Only the lines from the one with "Task: Open the virtual machine console icon" through the last line of the records below belong in your answer, reproduced exactly and with the pictures left out.

[Data entries]
# # # # # # #
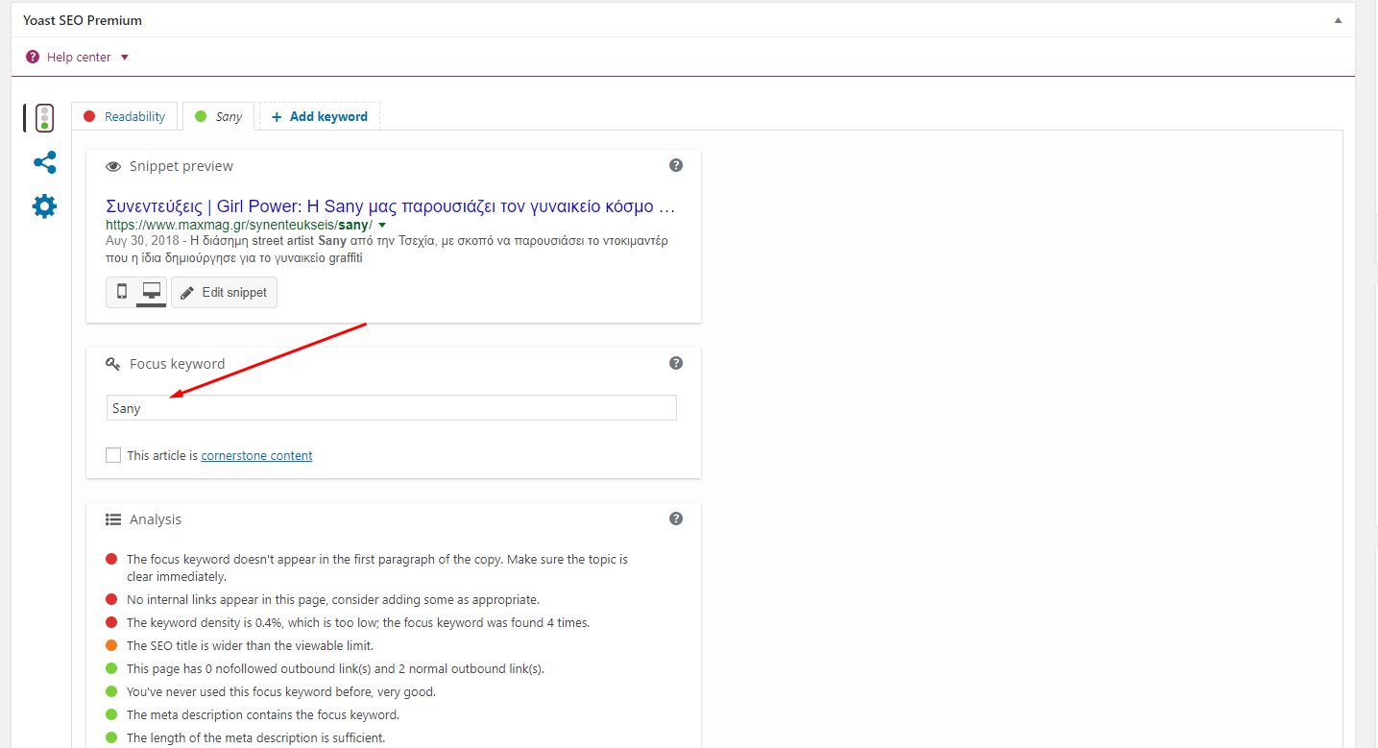
Task: Click Snippet preview help question mark
Action: pyautogui.click(x=676, y=166)
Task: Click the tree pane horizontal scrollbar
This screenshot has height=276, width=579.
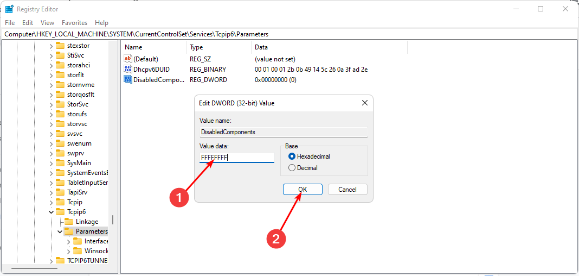Action: (38, 267)
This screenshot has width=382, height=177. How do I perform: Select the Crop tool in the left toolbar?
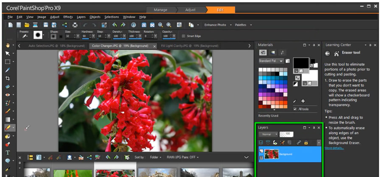click(x=8, y=78)

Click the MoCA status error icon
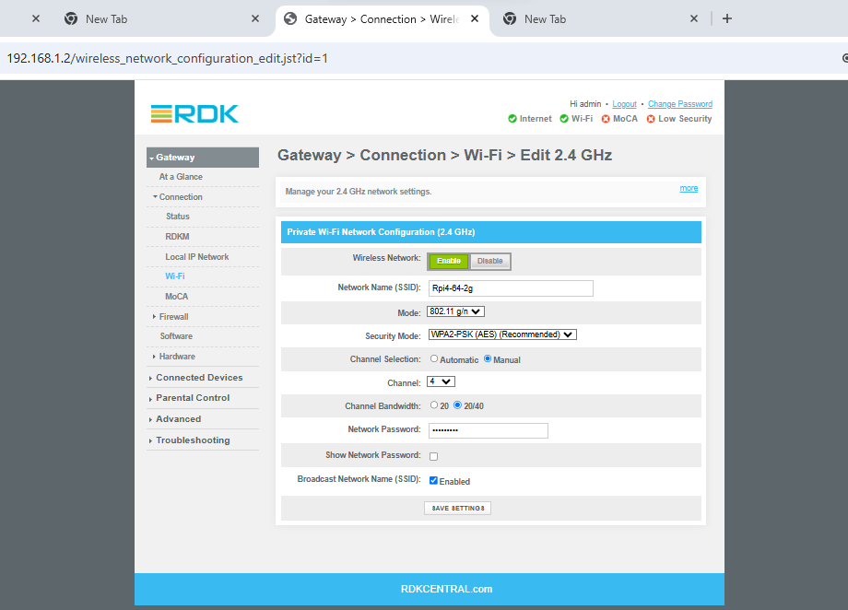[x=606, y=119]
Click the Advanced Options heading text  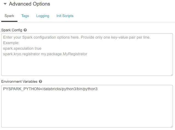click(30, 4)
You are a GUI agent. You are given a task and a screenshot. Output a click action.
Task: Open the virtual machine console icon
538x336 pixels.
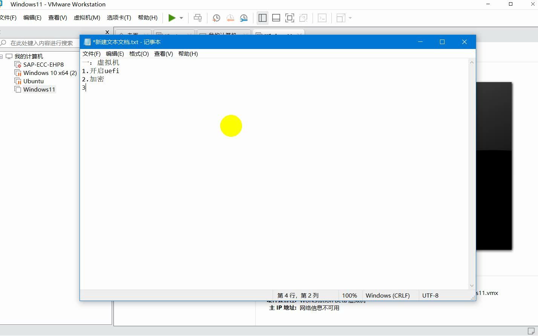point(322,18)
# # # # # # #
# RESPONSE TO THE TASK
Task: Open the virtual machine console icon
538x336 pixels.
point(322,18)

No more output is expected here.